Best way to parse this webpage private info:

https://ee.ekool.eu/index_et.html?r=2#/?screenId=g.user.login&err=1

I found Beautiful soap and PyKhtml. What is the better?

You have urllib2 also, or you can try with the Beautiful Soup.

Cheers and happy coding

For log in use mechanize.
for parsing are beautifulSoup or lxml good choice.

import mechanize
browser = mechanize.Browser()
browser.open(your_url)
browser.select_form(nr=0) #Check form name nr=0 work for many
browser['username'] = "xxxxx"
browser['password'] = "xxxxx"
response = browser.submit()
html = response.read()
print html

urllib2 module can help you

For log in use mechanize.
for parsing are beautifulSoup or lxml good choice.

import mechanize
browser = mechanize.Browser()
browser.open(your_url)
browser.select_form(nr=0) #Check form name nr=0 work for many
browser['username'] = "xxxxx"
browser['password'] = "xxxxx"
response = browser.submit()
html = response.read()
print html
File "Ekool.py", line 5, in <module>
    browser.select_form(nr=0) #Check form name nr=0 work for many
  File "/usr/lib/python2.6/site-packages/mechanize/_mechanize.py", line 527, in select_form
    raise FormNotFoundError("no form matching "+description)
mechanize._mechanize.FormNotFoundError: no form matching nr 0

I'm trying to (0, 1, 2, 3) same problem.

Ok, I add a picture, maybe this helps :)

Wheres your code?

Wich methods have you tryed to?

Wich are the errors?

Cheers and Happy coding

import urllib2
import urllib

# build opener with HTTPCookieProcessor
o = urllib2.build_opener( urllib2.HTTPCookieProcessor() )
urllib2.install_opener( o )

# assuming the site expects 'user' and 'pass' as query params
p = urllib.urlencode( { 'username': 'name', 'password': 'password' } )

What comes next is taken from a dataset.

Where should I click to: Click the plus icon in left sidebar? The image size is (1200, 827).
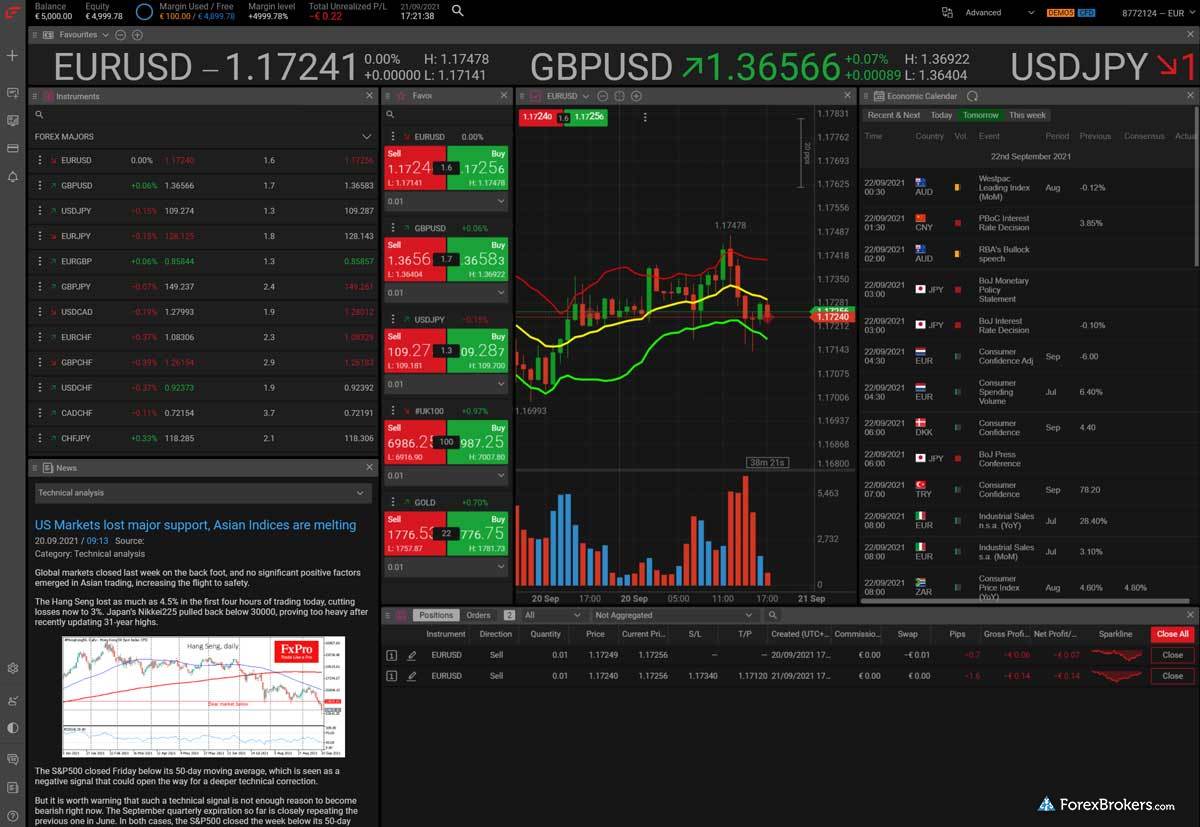[x=12, y=56]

# perform login with params
f = o.open( 'https://ee.ekool.eu/index_et.html?r=2#/?screenId=g.user.login',  p )
data = f.read()
f.close()
Traceback (most recent call last):
  File "Ekool.py", line 61, in <module>
    f = o.open( 'https://ee.ekool.eu/index_et.html?r=2#/?screenId=g.user.login',  p )
  File "/usr/lib/python2.6/urllib2.py", line 397, in open
    response = meth(req, response)
  File "/usr/lib/python2.6/urllib2.py", line 510, in http_response
    'http', request, response, code, msg, hdrs)
  File "/usr/lib/python2.6/urllib2.py", line 435, in error
    return self._call_chain(*args)
  File "/usr/lib/python2.6/urllib2.py", line 369, in _call_chain
    result = func(*args)
  File "/usr/lib/python2.6/urllib2.py", line 518, in http_error_default
    raise HTTPError(req.get_full_url(), code, msg, hdrs, fp)
urllib2.HTTPError: HTTP Error 405: Not Allowed
[timo@localhost ~]$

Second ver:

import urllib2

theurl = 'https://ee.ekool.eu/index_et.html?r=2#/?screenId=g.user.login'
username = 'name'
password = 'password'

passman = urllib2.HTTPPasswordMgrWithDefaultRealm()
# this creates a password manager
passman.add_password(None, theurl, username, password)
# because we have put None at the start it will always
# use this username/password combination for  urls
# for which `theurl` is a super-url

authhandler = urllib2.HTTPBasicAuthHandler(passman)
# create the AuthHandler

opener = urllib2.build_opener(authhandler)

urllib2.install_opener(opener)
# All calls to urllib2.urlopen will now use our handler
# Make sure not to include the protocol in with the URL, or
# HTTPPasswordMgrWithDefaultRealm will be very confused.
# You must (of course) use it when fetching the page though.

pagehandle = urllib2.urlopen(theurl)
# authentication is now handled automatically for us

print pagehandle

and output:

<addinfourl at 3068350220L whose fp = <socket._fileobject object at 0xb737616c>>

Maybe this works? How to control this, if connecting sucess?

Edit:

Second solution works! Thanks!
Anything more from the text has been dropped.